Seguimos para sul, atravessando o pontão na maré vazia, até à praia de Vale de Frades, origem de mais dois dinossauros únicos no mundo, o carnívoro Allosaurus europaeus e o herbívoro Draconyx loureiroi. Continuamos pelo areal até à turística praia da Areia Branca. Até aqui, as camadas inclinavam para sul, mas, a partir deste ponto, inclinam-se para norte, mostrando um sinclinal, uma gigantesca dobra nas rochas, em forma de U, e no qual se encaixou o rio Grande – apesar do nome paradoxal, trata-se de uma ribeira modesta, típica da região Oeste.

mapa rota dinossauros

Deixamos as praias e arribas e subimos o vale acompanhando o rio até chegarmos à pacata e charmosa vila da Lourinhã, denominada a “Capital dos Dinossauros”. Para sul, deixámos as praias da Peralta, Porto das Barcas, Porto Dinheiro e Valmitão, todas ricas em fósseis de dinossauros e outros animais. Naquela área, foram descobertos o maior de todos os dinossauros portugueses, o Lusotitan atalaiensis, um gigante da altura de dois andares; o dinossauro carnívoro que recebeu o nome do concelho, o Lourinhanosaurus antunesi; além de raros trilhos de répteis voadores de grandes proporções, os pterossauros.

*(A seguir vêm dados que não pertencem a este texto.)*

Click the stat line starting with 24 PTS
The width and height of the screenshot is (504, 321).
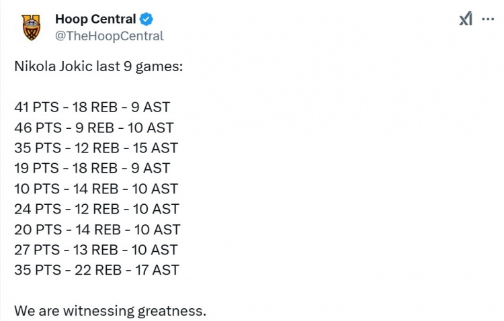pyautogui.click(x=96, y=209)
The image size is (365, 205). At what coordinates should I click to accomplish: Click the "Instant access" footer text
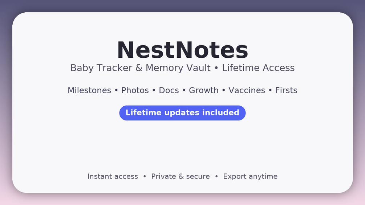point(113,176)
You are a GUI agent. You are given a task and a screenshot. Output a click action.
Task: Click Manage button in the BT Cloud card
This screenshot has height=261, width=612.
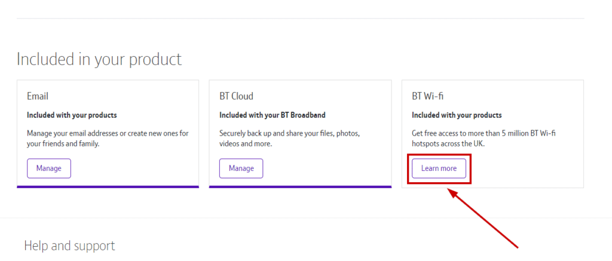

Da região provêm muitos fósseis de dinossauros, colocando o país no top-10 mundial neste capítulo. O detentor de grande parte desse acervo de importância científica internacional é o Museu da Lourinhã, que tem uma história e origem únicas no panorama dos museus de Portugal e do mundo, pois foi criado por uma associação de voluntários abnegados que, na década de 1980, decidiram erigir um museu gerido pela sociedade e independente do Estado.

Parte das colecções do Museu da Lourinhã está em exposição no recém-inaugurado Dino Parque Lourinhã, no sopé do planalto das Cesaredas. Desconhecido para muitos, este planalto é contudo um dos sítios da região com mais biodiversidade actual, mas também um dos locais que mais inspirou nomes de espécies de fósseis: há corais, equinodermes, bivalves e braquiópodes com o epíteto cesaredensis. Também ali foram dados os primeiros passos da arqueologia e da espeleologia nacionais. No vale tifónico adjacente, fica o Dino Parque, um espectacular centro de visitação museológica que combina a secção expositiva de fósseis reais com percursos pedestres ao ar livre com mais de 200 modelos de dinossauros e outros animais extintos, à escala real, que contam a história da evolução dos vertebrados.

Entre as peças únicas no mundo estão os ovos e embriões de dinossauro, o esqueleto do Miragaia longicollum e o enorme pescoço do Dinheirosaurus lourinhanensis, além de pegadas com impressão de pele. Estas marcas de dinossauros, de tempo remoto e habitualmente efémeras, deixaram uma impressão que continua a influenciar toda a região: os concelhos de Lourinhã, Peniche, Bombarral, Caldas da Rainha, Cadaval e Torres Vedras têm neste momento em curso uma candidatura a geoparque da rede mundial da UNESCO.

A descoberta de dinossauros tornou-se muito mais do que uma actividade científica que nos faz sorrir: é agora a identidade e opção estratégica de desenvolvimento de toda uma região. E isso é uma conquista admirável.